А. Почему же? Интерпретировать-то можно и даже при этом вполне доказательно интерпретировать, но... Вот И. Волгин вполне остроумно и доказательно связывает образ «ветошки» в некоторых произведениях Достоевского с исконным языческим мифом, и вполне мотивированно привлекает здесь «Повесть временных лет», но что получается у него в итоге? «Глубинные пласты языческого дохристианского «фольклорного» сознания проступают в классической русской прозе» [15, 176-177], — делает выводы наш автор, и мы с ним, конечно же, согласимся. В классической русской прозе? Безусловно. А в современном американском кинематографе? Конечно. А в «Дне Нептуна» в летний полдень на нашем городском пляже? И тут вроде бы не без того... В итоге — 0 = 0. И это тоже, обратите внимание, совершенно верно... Вовсе не претендуя не то что на решение, но и на постановку данной проблемы — проблемы границ и возможностей мифолого-культурологического анализа, — давайте взглянем с этой точки зрения на структуру текста некоторых произведений Достоевского 60-70-х годов. Не кажется ли Вам, что во многих из них внутри сюжета можно увидеть и вычленить либо древний сакральный «протосюжет», либо трансформированную мифологему, либо, так сказать, идеологему новейшего времени, но переосмысленную уже по законам мифологического мышления?

Б. Это как в «Преступлении и наказании» история Лазаря, который четыре дня пребывал мёртвым и даже похороненным, но был воскрешён Иисусом, а, значит, — и Раскольников тоже может духовно воскреснуть?
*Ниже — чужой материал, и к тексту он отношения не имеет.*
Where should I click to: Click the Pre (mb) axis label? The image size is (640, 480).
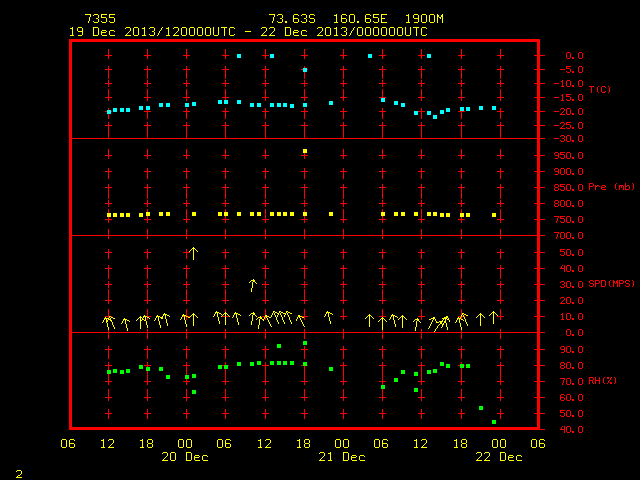click(x=611, y=187)
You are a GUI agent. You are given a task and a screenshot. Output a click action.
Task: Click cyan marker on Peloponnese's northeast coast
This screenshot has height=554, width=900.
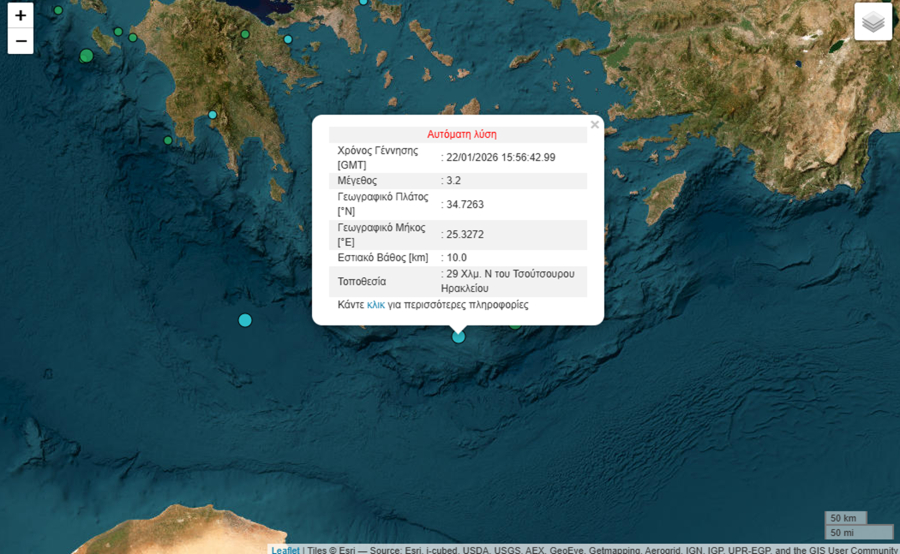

А. И таким образом древний миф превращается в современную метафору и тем самым как бы санкционирует бытовую фабулу, озаряя её, так сказать, отблеском вечности... Либо в «Идиоте» и «Братьях Карамазовых» трансформированное второе пришествие Христа (то герой выступает в роли Христа, то герой представляет версию данного события). Эта реконструкция христианской мифологемы, конечно, несколько отдаёт ересью с точки зрения канонического богословия, но сфера приложения — беллетристика — до известной степени искупает... Только в последнем романе — два мифологических ядра: «внутреннее» (то, что было названо) и «внешнее» — житие Алексия, человека божия...

Б. Ну это Вы усложняете... А в «Бесах»?

А. И в «Бесах», и в «Подростке» в основе сюжета нетрудно увидеть дьявольское искушение и преодоление оного (в первом случае — социумом, во втором — русским мальчиком).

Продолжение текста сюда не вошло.